Low Profile (staggered) Stereovision?

The Art of Stereoscopic Photo questions and tutorials
Post Reply
78163
Posts: 11
Joined: Sat Feb 29, 2020 11:33 pm

Low Profile (staggered) Stereovision?

Post by 78163 »

Ladies and Gents,

I know this question exists probably on some abstract openCV forum, but I haven't been able to reasonably answer it.

Problem: Hardware constraints restrict me from widely mounting two cameras with sufficient IPD to generate a reliable depthmap (i.e. noise reduction).

Proposed solution: I was wondering if staggering the cameras in a 2D plane versus a 1D line could 'give me' that extra camera separation and my needed IPD for depthmap reliability. Here is a visual:

Image

I'm trying to wrap my mind around it, but instead of lateral offset differences, the 'scale' of the objects in field would be different. Sort of like an optical flow style problem, but instantaneous with two cameras. Is this feasible? Does anyone have a good research thread to deep dive on?

Cons: Obviously camera FOV would be narrowed and the lead camera would obscure the trail camera FOV. If the concept works, what other downsides would there be to this setup?

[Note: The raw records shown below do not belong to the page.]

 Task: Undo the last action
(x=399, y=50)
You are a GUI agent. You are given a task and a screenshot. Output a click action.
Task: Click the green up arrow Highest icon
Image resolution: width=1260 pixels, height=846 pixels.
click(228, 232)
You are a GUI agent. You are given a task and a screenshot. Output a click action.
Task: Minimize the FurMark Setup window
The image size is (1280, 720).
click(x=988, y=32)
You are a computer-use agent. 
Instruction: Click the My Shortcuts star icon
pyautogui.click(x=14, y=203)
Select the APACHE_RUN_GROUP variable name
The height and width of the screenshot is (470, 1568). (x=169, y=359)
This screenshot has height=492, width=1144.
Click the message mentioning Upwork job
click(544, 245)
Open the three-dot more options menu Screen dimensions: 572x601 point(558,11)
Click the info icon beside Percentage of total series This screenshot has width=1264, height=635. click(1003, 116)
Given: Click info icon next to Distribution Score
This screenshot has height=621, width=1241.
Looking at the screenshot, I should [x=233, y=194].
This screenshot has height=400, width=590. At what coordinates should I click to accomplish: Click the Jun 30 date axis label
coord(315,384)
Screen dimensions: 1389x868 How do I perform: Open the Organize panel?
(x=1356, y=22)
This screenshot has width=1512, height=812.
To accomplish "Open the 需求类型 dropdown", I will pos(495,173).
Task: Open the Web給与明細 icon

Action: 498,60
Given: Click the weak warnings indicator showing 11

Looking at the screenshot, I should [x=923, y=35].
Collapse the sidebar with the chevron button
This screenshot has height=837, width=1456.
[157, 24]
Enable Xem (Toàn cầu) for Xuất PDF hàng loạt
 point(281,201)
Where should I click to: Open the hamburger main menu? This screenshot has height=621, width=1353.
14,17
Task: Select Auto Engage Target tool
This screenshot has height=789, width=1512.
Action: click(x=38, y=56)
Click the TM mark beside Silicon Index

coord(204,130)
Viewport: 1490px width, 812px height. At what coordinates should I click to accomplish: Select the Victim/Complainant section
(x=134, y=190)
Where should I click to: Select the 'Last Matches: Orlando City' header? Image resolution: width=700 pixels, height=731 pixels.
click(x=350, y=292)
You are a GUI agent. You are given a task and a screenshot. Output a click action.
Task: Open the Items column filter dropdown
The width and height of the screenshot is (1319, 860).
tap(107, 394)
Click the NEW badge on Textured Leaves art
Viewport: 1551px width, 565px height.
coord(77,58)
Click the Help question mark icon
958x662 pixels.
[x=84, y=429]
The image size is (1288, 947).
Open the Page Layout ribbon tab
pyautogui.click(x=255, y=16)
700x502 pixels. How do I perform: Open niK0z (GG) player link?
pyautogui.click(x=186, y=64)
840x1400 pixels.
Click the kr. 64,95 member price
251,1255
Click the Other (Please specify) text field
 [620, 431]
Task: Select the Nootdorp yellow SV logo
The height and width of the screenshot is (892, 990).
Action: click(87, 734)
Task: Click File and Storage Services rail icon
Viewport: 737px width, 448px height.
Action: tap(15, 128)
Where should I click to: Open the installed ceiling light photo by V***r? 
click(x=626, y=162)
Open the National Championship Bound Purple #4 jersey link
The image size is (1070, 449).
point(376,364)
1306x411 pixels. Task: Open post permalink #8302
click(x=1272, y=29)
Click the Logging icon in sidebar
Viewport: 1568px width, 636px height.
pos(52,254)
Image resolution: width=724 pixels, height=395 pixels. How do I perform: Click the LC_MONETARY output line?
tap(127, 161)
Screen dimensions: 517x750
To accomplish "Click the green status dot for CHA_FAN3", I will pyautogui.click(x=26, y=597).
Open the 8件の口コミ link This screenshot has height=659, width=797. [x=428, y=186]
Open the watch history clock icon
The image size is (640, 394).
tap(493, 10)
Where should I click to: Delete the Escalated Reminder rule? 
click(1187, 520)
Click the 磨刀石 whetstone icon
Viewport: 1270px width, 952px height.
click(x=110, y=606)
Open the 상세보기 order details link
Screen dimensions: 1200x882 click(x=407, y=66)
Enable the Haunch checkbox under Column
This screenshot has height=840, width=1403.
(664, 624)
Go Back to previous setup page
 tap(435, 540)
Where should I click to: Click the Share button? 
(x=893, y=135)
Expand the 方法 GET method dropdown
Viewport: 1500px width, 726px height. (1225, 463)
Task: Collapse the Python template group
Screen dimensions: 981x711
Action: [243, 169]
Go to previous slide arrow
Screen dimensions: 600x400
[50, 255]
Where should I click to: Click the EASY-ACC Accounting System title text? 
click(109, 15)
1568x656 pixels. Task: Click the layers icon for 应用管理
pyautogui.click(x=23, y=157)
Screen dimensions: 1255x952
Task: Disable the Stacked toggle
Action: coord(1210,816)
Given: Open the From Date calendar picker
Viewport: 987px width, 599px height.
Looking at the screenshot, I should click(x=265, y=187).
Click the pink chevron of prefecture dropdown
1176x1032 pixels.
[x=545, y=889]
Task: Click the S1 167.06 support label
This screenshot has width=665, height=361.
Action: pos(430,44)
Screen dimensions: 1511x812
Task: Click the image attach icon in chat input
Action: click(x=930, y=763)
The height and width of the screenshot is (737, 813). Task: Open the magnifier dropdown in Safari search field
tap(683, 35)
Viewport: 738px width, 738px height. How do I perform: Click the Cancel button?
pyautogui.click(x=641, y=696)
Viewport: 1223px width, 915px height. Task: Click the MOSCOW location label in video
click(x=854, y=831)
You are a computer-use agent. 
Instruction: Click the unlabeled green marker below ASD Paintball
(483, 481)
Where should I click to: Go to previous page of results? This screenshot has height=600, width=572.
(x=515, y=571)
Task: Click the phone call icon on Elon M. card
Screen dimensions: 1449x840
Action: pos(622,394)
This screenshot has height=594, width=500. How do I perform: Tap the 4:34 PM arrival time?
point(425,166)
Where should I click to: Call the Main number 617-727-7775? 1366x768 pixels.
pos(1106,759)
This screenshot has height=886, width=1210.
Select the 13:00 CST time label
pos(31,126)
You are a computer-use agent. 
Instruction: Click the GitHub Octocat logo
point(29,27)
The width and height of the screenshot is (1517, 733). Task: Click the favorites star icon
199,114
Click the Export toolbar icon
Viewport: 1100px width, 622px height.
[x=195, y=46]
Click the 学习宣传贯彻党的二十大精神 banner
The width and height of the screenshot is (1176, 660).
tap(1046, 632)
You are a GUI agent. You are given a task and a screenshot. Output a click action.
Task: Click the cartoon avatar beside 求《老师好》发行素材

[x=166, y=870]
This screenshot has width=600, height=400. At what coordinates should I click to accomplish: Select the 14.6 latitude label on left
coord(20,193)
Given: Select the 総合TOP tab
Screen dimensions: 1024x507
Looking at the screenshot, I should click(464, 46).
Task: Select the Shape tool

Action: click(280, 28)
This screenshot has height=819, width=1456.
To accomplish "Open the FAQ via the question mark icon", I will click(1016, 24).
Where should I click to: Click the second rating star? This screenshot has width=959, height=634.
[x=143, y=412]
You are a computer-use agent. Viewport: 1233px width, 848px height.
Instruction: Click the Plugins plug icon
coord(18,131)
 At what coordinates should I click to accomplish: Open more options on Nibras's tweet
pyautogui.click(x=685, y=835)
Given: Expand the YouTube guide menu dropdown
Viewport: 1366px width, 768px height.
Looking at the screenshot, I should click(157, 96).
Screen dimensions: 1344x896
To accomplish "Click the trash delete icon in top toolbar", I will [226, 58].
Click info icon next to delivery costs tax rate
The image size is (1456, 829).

Sorry if this is common knowledge...my google-fu wasn't strong enough to find it!

v/r,

x78163

User avatar
Realizator
Site Admin
Posts: 900
Joined: Tue Apr 16, 2019 9:23 am
Contact:

Re: Low Profile (staggered) Stereovision?

Post by Realizator »

Hi 78163,
Interesting question.
The first idea is that after scaling one of your images you'll actually get the same equivalent stereobase. You can not cheat a physics here.
Some ideas on this:

1. If your space is limited - for example, 50 mm width, you need to use it as effective as possible.
1st idea is to put a cameras as close as possible, like this:
Image

Camera's PCB size is 25 mm, and in this case you get 25 mm stereobase.

This is not the most effective way.

So you can try to use a modules like this:
Image

In this case you'll have about 44 mm stereo base.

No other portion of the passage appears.